Crude Observations

A Canadian Con…

So I was away this past week – squeezed in one last summer trip, to my hometown of Montreal. A short trip, enough time to turn off the brain, gobble some smoked meat, visit friends and family and get caught in what appears to be the largest series of construction projects in Canadian history (yes, I know, equalization).


But I’m home now and before cleaning my skeleton of a blog, I decided to check the news feed to see if anything interesting happened while I was away since I had elected not to look too hard.


Clearly that was a bad idea. It was a busy week on the eventful news front.


I totally missed out on the fun and hijinks of the federal conservative party using every tool in the kit to sewer its admittedly thin path to victory in the next general election. How did they manage this? By allowing the twin loser issues of immigration and supply management to create a schism in the party between the mainstream Conservatives and the grab-bag of pretend-Libertarians and anti multiculturalists who follow or claim to follow Maxime Bernier. I’m not suggesting there are a lot, but the numbers that supported Max (can I call him Max?) in the leadership context were pretty robust so there has to be someone apart from his own reflection nodding in approval at the stunt he pulled late this week – ditching a party that has a chance of coming back from the dead to form the next government to start his own party. Yet it all sounds so strangely familiar. Where has that happened before? Oh wait. Alberta. Where the PC’s spawned the Wild Rose Party, pulled it back together under the UCP banner only to see one-time rising star Derek Fildebrand get punted from the UCP and start his own party ahead of the next provincial election. And the Federal Conservatives of the late 1980’s who split not once, but twice – giving rise to the Reform Party AND the Bloc Quebecois, leading of course to more than a decade of obscurity. Wow. Conservatives. Get it together. Do I see parallels in Alberta and Canada – small ones, but not likely to develop the same way. Party unity in Alberta is very high. Nothing except self-destruction is going to stand in the way of Jason Kenney. Federally? Not so sure. The Liberal brand is strong and this type of division is exactly the wedge they have been looking for. Why stand on your record when you can point a finger and yell “farmer-hating racist!”

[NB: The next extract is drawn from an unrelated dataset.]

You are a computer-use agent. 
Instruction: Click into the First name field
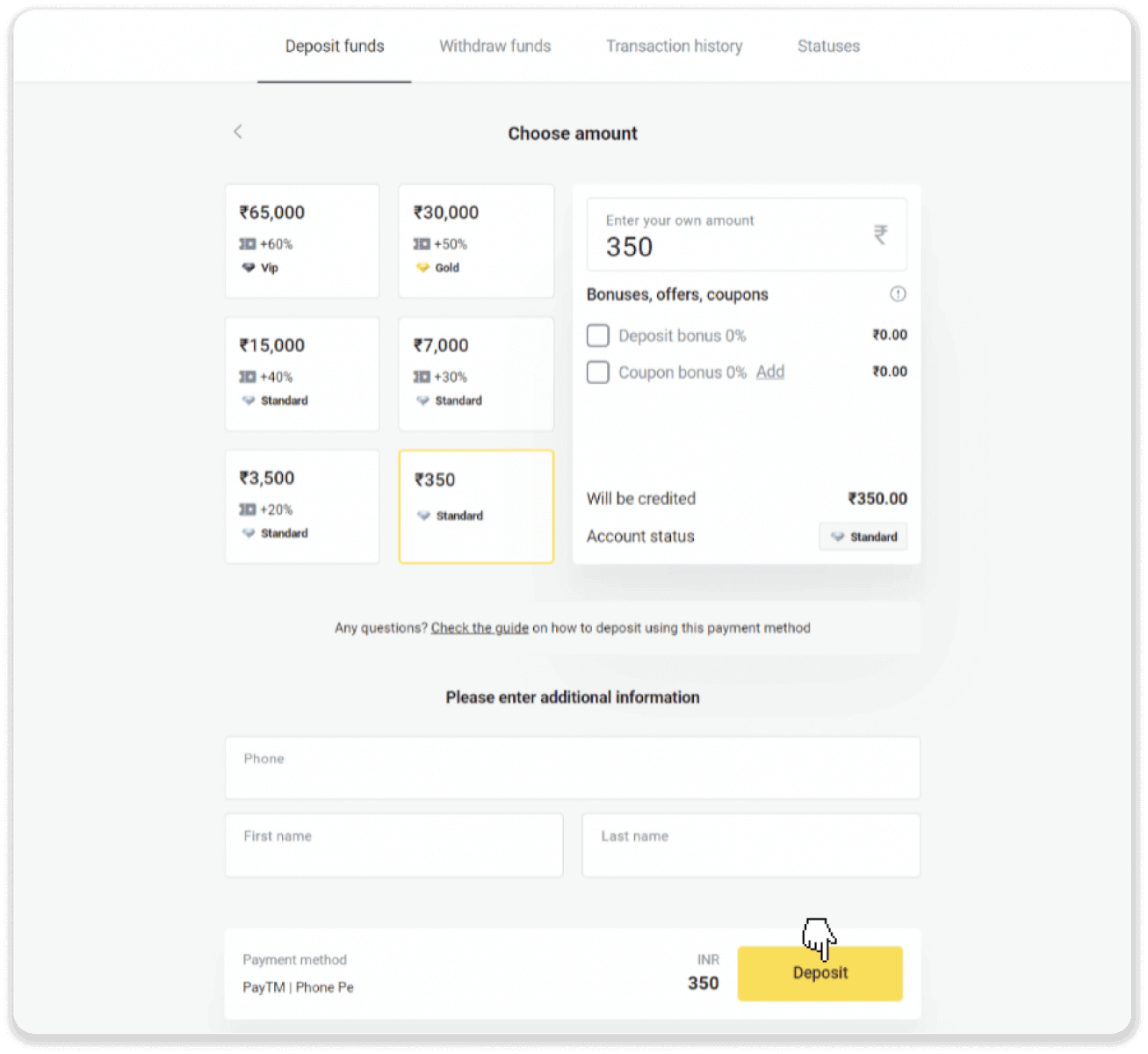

It all comes down to what I have been saying for years – you can maybe win a nomination on social issues; perhaps a seat. But you cannot win a general election on social issues in Canada – ever. Park your kooks and dive to the centre or you are a footnote. While it is extremely likely that Maxime Bernier will be a footnote by this time next year, there are a lot of opposition strategists paid a lot of money to not to let the story fade away – this is going to be around for a while.


Conservatives: Get. It. Together.


Also in the newsreel this week, the Supreme Court has thrown out the City of Burnaby’s challenge of the TransMountain Pipeline Expansion. This is not the big “duty to consult” ruling everyone has been waiting for, that has been imminent since April. No, this is a side challenge where the City of Burnaby challenged the NEB’s right to short-circuit permitting process to get the project going. This was always expected as a win, but it is nice to see it chalked up on the “proceed” side of the ledger.  Perhaps we can move on to other things in BC, like putting out forest fires.


I see that Saudi Aramco has officially called off its IPO as the government itself knuckled under to the human rights pressure being exerted on it via Twitter by the Canadian government. Wait – that wasn’t it? No, we will never know when or why the decision was made. Likely a year ago when prices started to rise. My guess is that Aramco is quite happy where they are market-wise and, like many companies, reversed course quite quickly when they actually read the disclosure requirements for publicly traded companies. After all, what good does it do a swing producer to have to actually publish updated reserve data, financial metrics, detailed shareholdings… no, far better to keep Aramco a mysterious yet powerful all-seeing controller of the oil market.


I also heard some Trump guys got a bit jammed up. Meh, that’s hardly surprising. Old news!


Finally, this just in – China has decided to add tariffs to Chinese imports of US oil products and coal as an escalation in everyone’s fun and easy to win tariff war. Holy crap! Talk about hitting where it hurts. I am sure that the White House is fielding calls from angry donors from Texas, Wyoming and everywhere in between at this very moment. Still no tariffs on crude, but surely this is only a matter of time. This could have a major impact on US energy producers seeking markets for LTO. Not a problem for China of course as they will continue to buy sanctioned Iranian oil with impunity, shipping them on their own ships or Iranian ones and paying in yuan.


Anyway, with those four things out of the way, I guess it is time to move on to the super-boring subject I was actually writing about before I was so rudely interrupted by current events.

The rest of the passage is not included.